Elimizde somut olan bulgular
1- Küçük büyük tüm aktörler işbirliği yapabileceği bir çerçeve oluştuğunda dahi, başarı garanti değil.
2- Kentlerdeki yoğunlaşan nüfus tek başına ülkenin kaderini değiştiremez.
3- Partner olacağınız örgütü, belli konulardaki duruşuna odaklanarak eleştirseniz dahi, büyük hedefinize varmak için desteğine ihtiyaç duyacaksınız. O yüzden kapıyı açık bırakmak önemli.
4- Bir başka örgütü eleştirmek, tartışmayı zenginleştirmek için gerçekleştirilmelidir.
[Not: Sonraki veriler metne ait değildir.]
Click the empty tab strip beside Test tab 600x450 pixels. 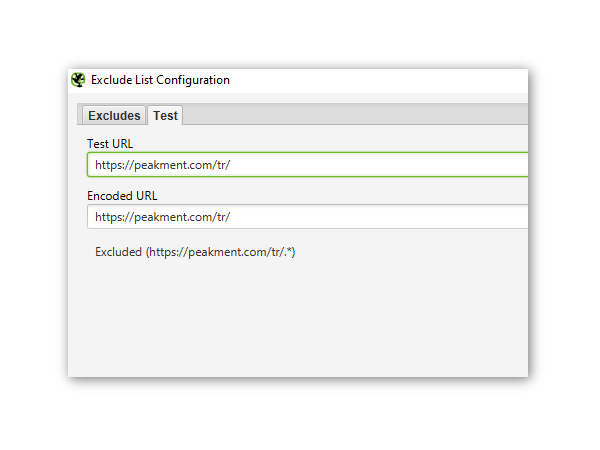pyautogui.click(x=350, y=115)
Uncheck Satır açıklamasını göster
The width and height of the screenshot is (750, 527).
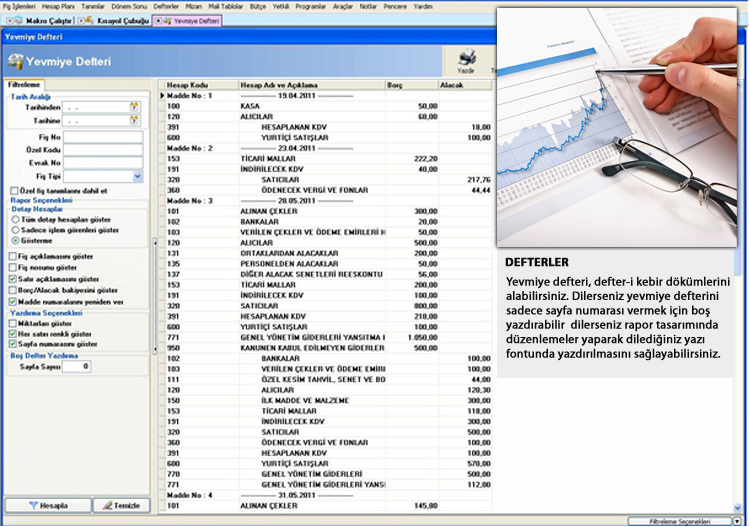tap(12, 279)
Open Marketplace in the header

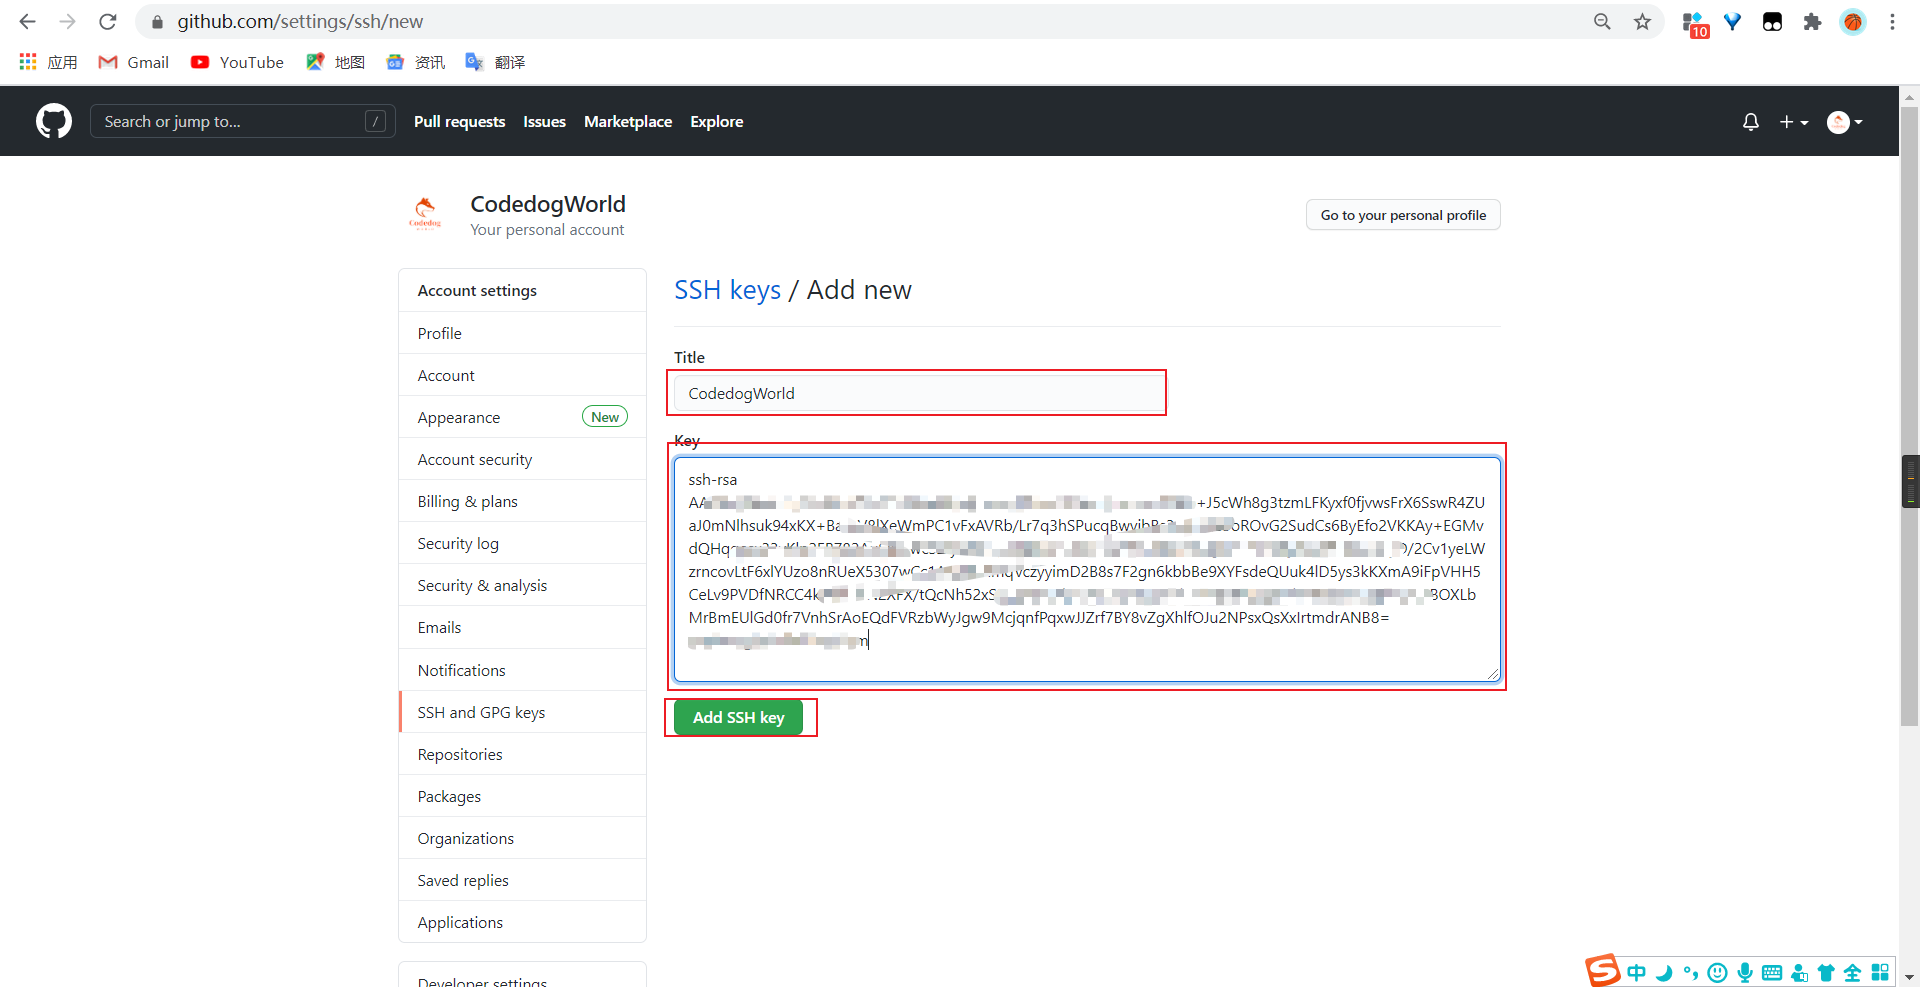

Örgütlenmek için başka örgütü eleştirme yönteminin bizleri getirdiği yer, geçmişten daha kötü noktadır.
Tüm bu noktalara bakınca sol güçlü kalmak isterse, uzun dönemli bir strateji ile hareket edebilmelidir.
Eğer Akıncı’nın siyasetten çekilmesinin yarattığı boşluğu liderlik yarışı ile eşitleyip, sol birbirini yok etmezse, farklı noktalarda hala daha kaybedilen eşikte, yeni birşeyler söyleyebilir, kaygıların cevabı olabilir.
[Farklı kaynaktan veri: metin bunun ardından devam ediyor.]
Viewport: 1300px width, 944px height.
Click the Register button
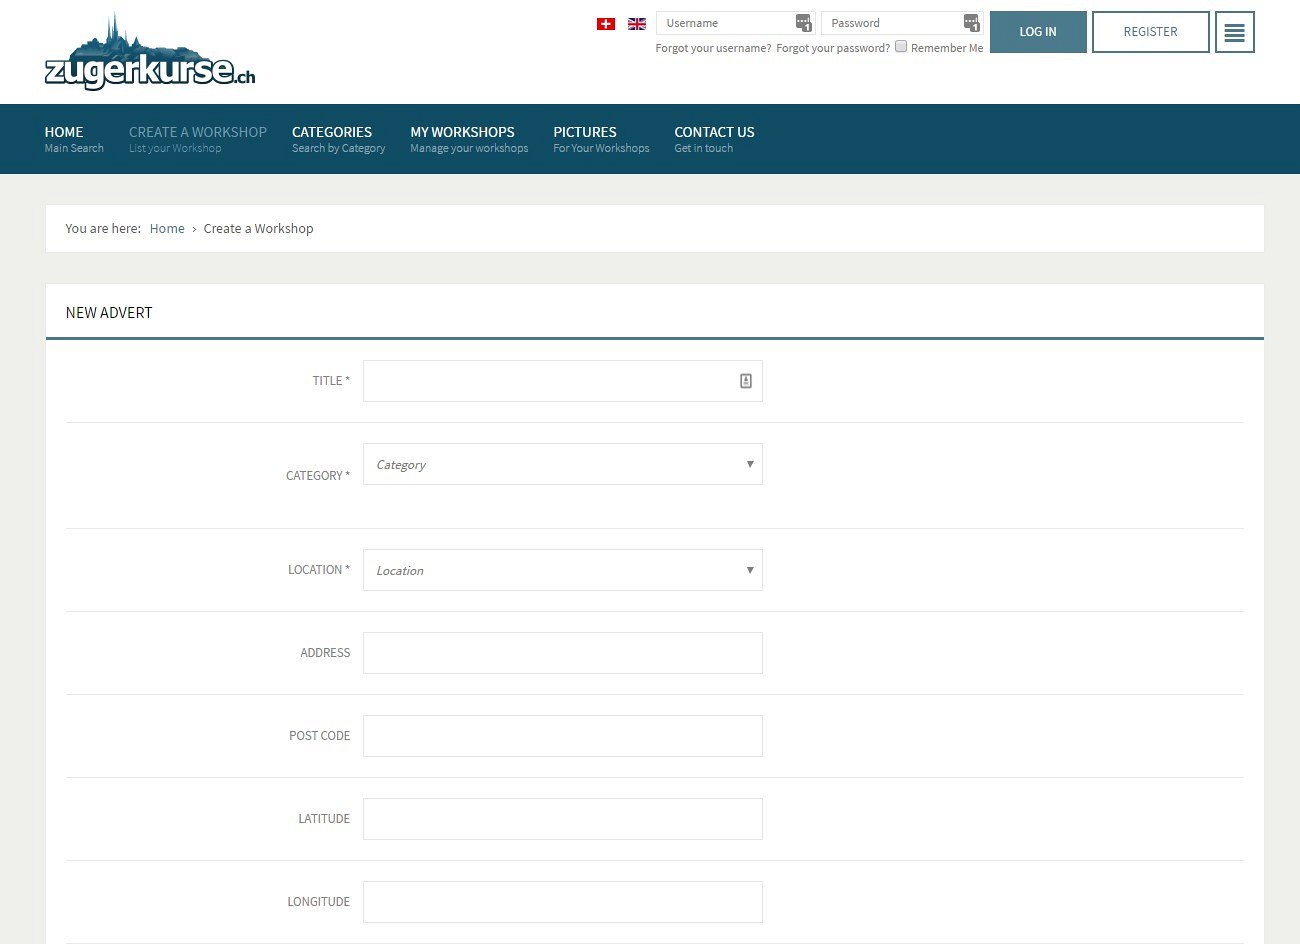click(x=1150, y=32)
Ancak bunun için toplumun güvenini kazanmak da esas olmalıdır.
Bu nasıl yapılır?
Mesela bu süreçteki aktörler bir masaya oturup konuşup seçimi değerlendirebilir; aldığı dersleri somut biçimde ortaya koyup, ortak bir iradenin başlangıç noktasını oluşturabilir.
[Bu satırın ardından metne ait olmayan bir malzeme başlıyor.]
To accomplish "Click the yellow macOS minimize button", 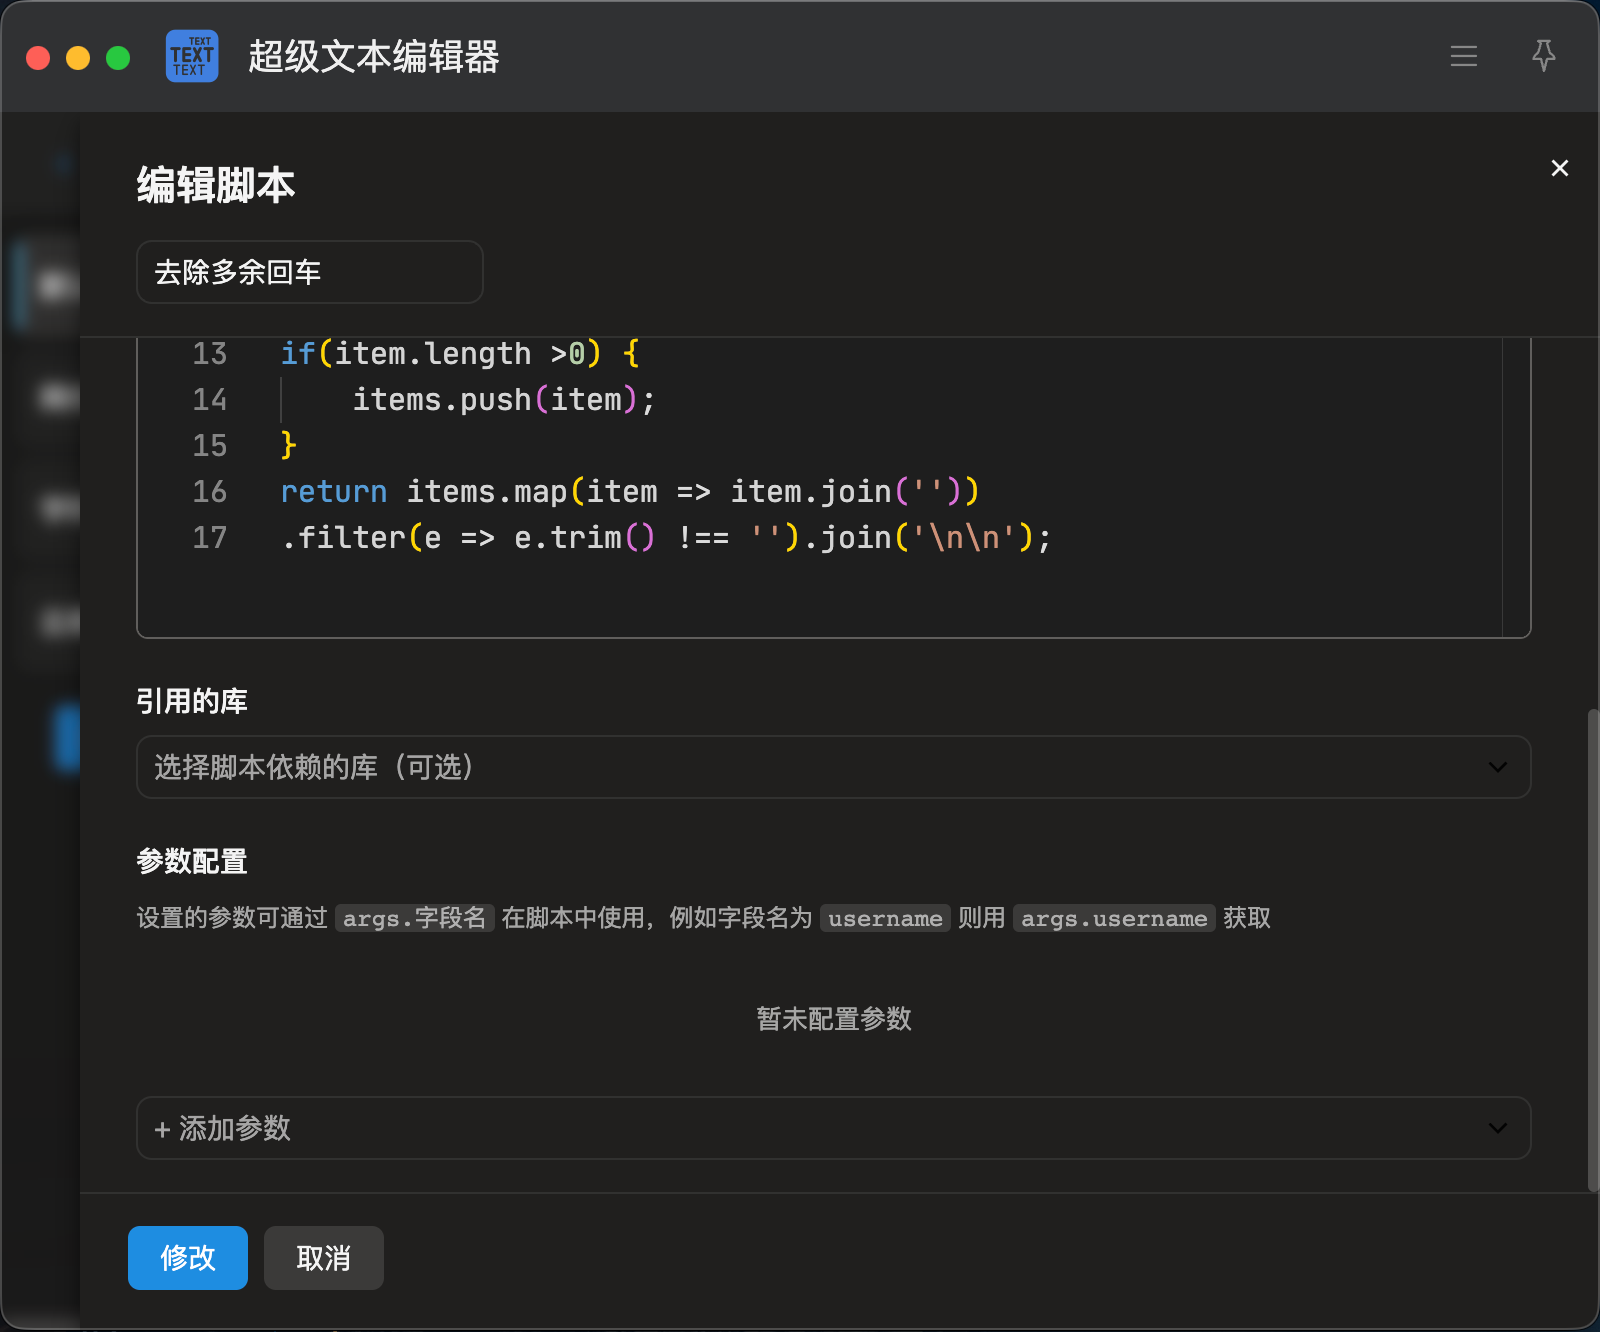I will pos(78,58).
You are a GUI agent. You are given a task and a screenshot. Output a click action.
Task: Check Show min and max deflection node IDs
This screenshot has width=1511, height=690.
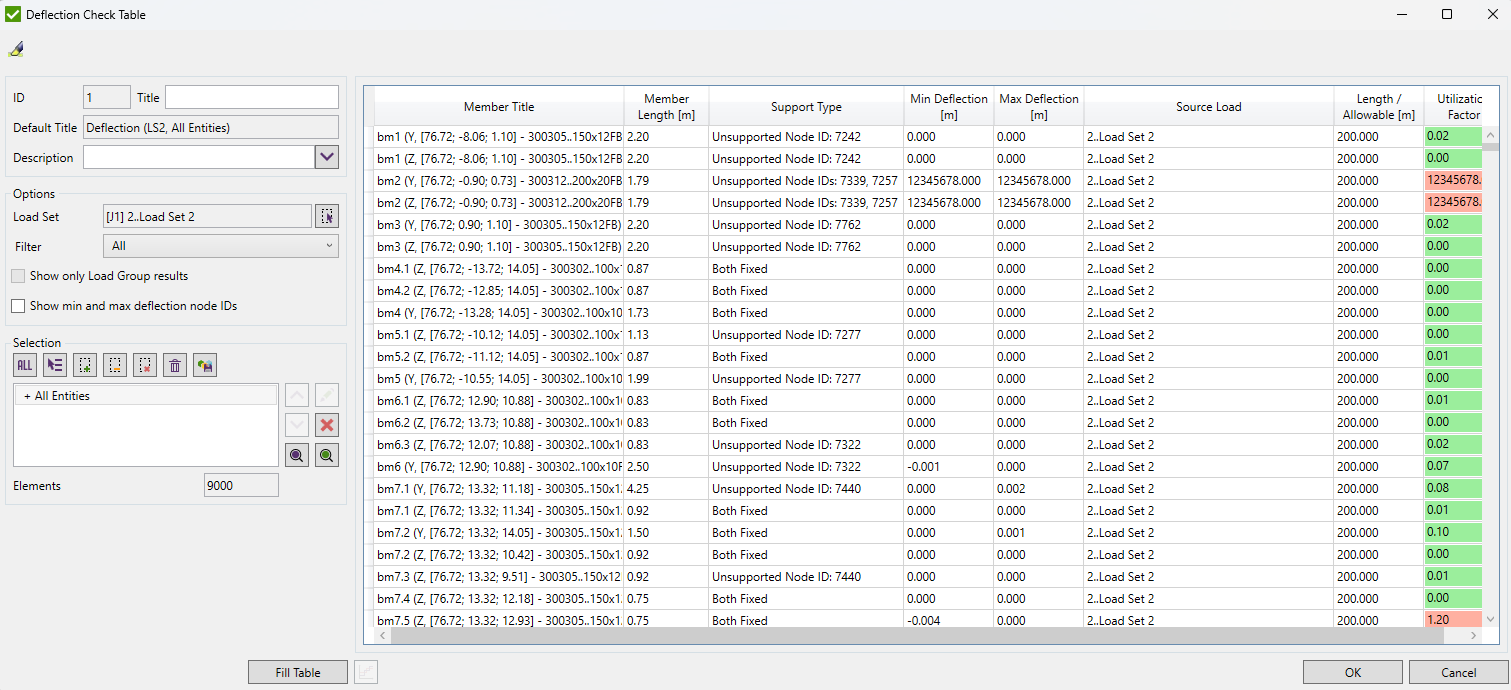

Ancak güvenin kamuoyuna yayılması için işbirliklerinin devamlılığı üzerine bir duruş ve uygulamayı görmek de önemli olur. Bu en azından yaratılan olumlu havayı güçlendirir.
Tüm bunlar olurken, seçime dönük “hile”, “oy satın alma”, “müdahale” konularını da konuşmak gerekir. Seçimler demokratik koşullarda oldu mu olmadı mı bu konuda sol bir pozisyona sahip olmalıdır. Bu pozisyon sadece bir basın açıklaması ile sınırlı, kitaplardaki anılarla belirlenmiş bir nokta olmamalıdır.
Bu konuda işbirliği yapan tüm örgütler pozisyonlarını ortaya koymalıdır. Taşıma oylar etki yaratmaktan uzak olduysa dahi, düzenbazlık yapanların yargılanmasının yolunu açmaya yönelik belli adımlar atılmalıdır.
Tüm olanlar sineye çekilecekse bile bunun sessiz bir uzlaşı mı yoksa bir baskının sonucu olduğunu bilmek gerekmektedir.
En azından ada yarısındaki aksak demokratik düzenin işleyişinin devamlılığı ya da geliştirilmesine yönelik taraf olan sol parti ve örgütlerin bu konuda topluma karşı bir sorumluluğu vardır.